The world witnessed an increase of 31,000 ultra-high net worth individuals (UHNWIs) in 2019, taking the total number of such people — those with a net worth of $30 million or more — to 513,200, says the Knight Frank Wealth Report for 2020. This translates into a 6.4 per cent jump over 2018.
India, according to Knight Frank, ranks 12th and had 5,986 such individuals in 2019, which is likely to reach 10,354 by 2024. The number of billionaires in India, on the other hand, is likely to reach 113 by 2024, up from 104 in 2019. Amongst asset classes, Indian UHNWIs are most aggressive in equity investment with 72 per cent willing to invest in this asset class compared to a global average of 29 per cent.
The survey is based on responses provided during October and November 2019 by 620 private bankers and wealth advisors who manage over $3.3 trillion of wealth for UHNWI clients spread across 200 countries and territories.
North America, according to Knight Frank, dominates the UHNWI landscape, with over double the UHNWI population of Europe. Asia, on the other hand, is quickly closing the gap on Europe and the realty broking and consulting firm predicts that by 2024, it will be the world's second-largest wealth hub, with forecast five-year growth of 44 per cent.
“However, even following this heady rise Asia’s UHNWI cohort will still only be half the size of North America's, which is forecast to grow by 22 per cent over the same period,” the report says.

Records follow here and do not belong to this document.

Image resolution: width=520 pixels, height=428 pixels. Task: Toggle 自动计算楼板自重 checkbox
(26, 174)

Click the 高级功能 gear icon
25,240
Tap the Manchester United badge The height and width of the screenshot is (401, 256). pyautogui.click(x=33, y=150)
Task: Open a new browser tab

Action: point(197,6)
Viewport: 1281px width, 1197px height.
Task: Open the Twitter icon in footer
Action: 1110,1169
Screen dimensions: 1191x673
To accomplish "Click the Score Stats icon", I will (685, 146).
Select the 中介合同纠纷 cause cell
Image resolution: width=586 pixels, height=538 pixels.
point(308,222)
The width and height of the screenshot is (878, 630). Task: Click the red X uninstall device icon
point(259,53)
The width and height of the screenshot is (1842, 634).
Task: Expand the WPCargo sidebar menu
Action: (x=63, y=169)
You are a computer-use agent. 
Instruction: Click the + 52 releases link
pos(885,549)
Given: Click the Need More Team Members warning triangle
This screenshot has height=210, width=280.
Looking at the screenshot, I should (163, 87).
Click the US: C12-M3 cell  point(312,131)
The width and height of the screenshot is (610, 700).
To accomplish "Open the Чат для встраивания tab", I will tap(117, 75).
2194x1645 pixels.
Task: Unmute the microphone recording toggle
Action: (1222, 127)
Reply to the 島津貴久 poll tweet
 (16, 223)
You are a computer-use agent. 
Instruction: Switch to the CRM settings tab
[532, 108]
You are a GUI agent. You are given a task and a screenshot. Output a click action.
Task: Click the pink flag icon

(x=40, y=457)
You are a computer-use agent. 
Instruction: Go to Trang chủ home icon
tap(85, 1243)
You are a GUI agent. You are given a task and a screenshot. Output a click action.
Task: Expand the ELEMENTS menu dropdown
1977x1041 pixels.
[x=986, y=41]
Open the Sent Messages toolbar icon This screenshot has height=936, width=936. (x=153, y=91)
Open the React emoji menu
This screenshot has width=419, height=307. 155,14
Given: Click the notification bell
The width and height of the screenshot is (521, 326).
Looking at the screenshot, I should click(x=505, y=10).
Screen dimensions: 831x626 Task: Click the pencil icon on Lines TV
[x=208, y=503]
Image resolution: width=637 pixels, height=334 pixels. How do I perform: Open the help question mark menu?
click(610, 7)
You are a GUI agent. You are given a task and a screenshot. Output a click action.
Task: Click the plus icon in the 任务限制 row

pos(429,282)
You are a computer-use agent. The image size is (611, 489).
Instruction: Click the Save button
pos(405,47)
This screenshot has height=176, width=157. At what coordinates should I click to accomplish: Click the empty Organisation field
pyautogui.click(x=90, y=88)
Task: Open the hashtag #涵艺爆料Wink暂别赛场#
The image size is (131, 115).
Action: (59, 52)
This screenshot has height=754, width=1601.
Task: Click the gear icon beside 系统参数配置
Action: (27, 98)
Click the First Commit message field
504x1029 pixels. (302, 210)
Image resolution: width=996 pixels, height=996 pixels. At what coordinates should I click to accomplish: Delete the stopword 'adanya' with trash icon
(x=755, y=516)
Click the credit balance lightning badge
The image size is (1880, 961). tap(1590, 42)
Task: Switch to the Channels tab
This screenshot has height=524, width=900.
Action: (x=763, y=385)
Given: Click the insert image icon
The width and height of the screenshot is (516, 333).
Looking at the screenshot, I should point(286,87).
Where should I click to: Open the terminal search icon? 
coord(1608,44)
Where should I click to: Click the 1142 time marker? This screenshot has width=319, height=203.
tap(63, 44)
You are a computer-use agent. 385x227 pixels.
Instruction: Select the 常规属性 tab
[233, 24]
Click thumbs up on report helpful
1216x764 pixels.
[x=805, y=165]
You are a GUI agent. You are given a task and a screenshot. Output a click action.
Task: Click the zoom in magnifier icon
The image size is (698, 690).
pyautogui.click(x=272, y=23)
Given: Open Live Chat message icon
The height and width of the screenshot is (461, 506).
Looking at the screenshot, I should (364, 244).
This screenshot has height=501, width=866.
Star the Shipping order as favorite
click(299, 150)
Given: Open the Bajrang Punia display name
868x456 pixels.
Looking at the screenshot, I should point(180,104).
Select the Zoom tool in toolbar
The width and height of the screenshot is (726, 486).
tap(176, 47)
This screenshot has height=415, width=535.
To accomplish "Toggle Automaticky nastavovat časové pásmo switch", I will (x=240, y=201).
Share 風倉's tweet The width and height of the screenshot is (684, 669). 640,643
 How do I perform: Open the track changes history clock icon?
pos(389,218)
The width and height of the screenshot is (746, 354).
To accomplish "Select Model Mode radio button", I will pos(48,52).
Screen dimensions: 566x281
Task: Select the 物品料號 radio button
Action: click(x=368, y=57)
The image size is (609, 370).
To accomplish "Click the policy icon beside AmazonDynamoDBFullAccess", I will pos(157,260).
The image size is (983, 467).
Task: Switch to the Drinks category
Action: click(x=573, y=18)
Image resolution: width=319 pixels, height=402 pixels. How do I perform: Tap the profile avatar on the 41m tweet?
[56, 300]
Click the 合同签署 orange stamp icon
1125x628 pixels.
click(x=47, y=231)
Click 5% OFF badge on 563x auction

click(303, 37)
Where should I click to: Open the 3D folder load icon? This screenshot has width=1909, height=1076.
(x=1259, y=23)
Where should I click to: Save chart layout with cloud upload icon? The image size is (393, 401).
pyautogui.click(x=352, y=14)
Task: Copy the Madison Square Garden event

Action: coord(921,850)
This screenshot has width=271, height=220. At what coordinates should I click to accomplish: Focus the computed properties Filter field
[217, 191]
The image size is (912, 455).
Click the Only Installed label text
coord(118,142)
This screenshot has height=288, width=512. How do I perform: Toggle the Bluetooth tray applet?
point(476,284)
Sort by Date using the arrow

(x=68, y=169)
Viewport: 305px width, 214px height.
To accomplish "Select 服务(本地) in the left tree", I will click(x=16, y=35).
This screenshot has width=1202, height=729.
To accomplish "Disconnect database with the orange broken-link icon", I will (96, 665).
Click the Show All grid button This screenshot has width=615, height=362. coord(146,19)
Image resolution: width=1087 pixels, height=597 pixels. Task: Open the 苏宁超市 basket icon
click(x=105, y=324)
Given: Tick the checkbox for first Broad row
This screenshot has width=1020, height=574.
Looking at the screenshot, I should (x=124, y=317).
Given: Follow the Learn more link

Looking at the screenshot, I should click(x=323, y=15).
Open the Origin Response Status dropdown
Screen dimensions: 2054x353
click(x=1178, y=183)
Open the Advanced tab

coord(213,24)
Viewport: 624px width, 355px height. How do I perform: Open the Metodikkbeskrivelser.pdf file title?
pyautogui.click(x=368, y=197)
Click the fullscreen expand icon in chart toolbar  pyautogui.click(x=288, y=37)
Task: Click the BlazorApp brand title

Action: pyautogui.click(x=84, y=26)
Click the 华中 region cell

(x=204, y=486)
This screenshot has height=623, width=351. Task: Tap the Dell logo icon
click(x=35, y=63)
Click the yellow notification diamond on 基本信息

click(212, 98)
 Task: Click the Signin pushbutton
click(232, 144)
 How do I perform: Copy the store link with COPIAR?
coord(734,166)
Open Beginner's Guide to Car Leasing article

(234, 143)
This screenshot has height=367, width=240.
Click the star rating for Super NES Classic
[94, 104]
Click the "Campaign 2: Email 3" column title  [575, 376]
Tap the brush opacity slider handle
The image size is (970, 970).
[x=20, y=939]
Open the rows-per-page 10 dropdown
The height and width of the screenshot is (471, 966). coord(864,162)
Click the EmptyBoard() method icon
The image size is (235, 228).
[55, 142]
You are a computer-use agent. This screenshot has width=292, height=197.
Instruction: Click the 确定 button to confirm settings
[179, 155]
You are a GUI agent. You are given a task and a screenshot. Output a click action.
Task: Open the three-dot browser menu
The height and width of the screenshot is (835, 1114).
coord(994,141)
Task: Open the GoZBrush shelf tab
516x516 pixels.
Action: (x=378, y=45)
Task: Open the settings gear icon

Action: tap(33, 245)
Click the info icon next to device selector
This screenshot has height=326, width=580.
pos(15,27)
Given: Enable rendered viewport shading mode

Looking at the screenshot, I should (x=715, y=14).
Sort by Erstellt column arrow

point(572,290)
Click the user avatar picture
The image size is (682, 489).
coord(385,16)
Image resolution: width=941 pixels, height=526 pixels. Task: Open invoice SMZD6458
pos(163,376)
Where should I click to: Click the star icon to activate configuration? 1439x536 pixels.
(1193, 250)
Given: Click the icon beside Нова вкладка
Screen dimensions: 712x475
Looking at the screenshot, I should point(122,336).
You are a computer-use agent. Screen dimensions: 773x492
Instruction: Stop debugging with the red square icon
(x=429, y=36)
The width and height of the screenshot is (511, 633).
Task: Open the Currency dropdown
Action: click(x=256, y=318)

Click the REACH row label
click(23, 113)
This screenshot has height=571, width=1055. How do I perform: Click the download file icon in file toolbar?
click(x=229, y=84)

Over the next five years, Knight Frank expects global UHNWI numbers to grow by 27 per cent to 649,331. Of the top 20 fastest growing countries that they measure, six are located in Asia (led by India with 73 per cent growth), five in Europe (led by Sweden with 47 per cent growth) and three are in Africa (led by Egypt with 66 per cent growth). That said, wealth creation in 2020 will be an uphill task, as UHNWIs expect political and economic challenges, including a global economic slowdown, trade wars and political tension, to weigh on their ability.
So, where do these UHNWIs invest? A sizeable chunk — 27 per cent of their portfolio — Knight Frank survey suggest is comprises investment in real estate, followed by equity at 23 per cent and bonds and fixed assets at 17 per cent.
“According to our Attitudes Survey, on average 23 per cent of UHNWI investment portfolios are made up of equities, meaning that their performance makes a large contribution to rising wealth. Residential property also accounts for a large proportion of total UHNWI wealth — almost a third, according to the Attitudes Survey,” the survey findings suggest.
Among cities measured on three key metrics — wealth, investment and lifestyle — New York, London, and Paris are the top five cities globally, followed by Hong Kong and Los Angeles. “In the top 20, North America dominates with eight cities, followed by Asia and Europe both with five. From Russia, Moscow is a new entry while Sydney ensures an Australian presence,” the report says.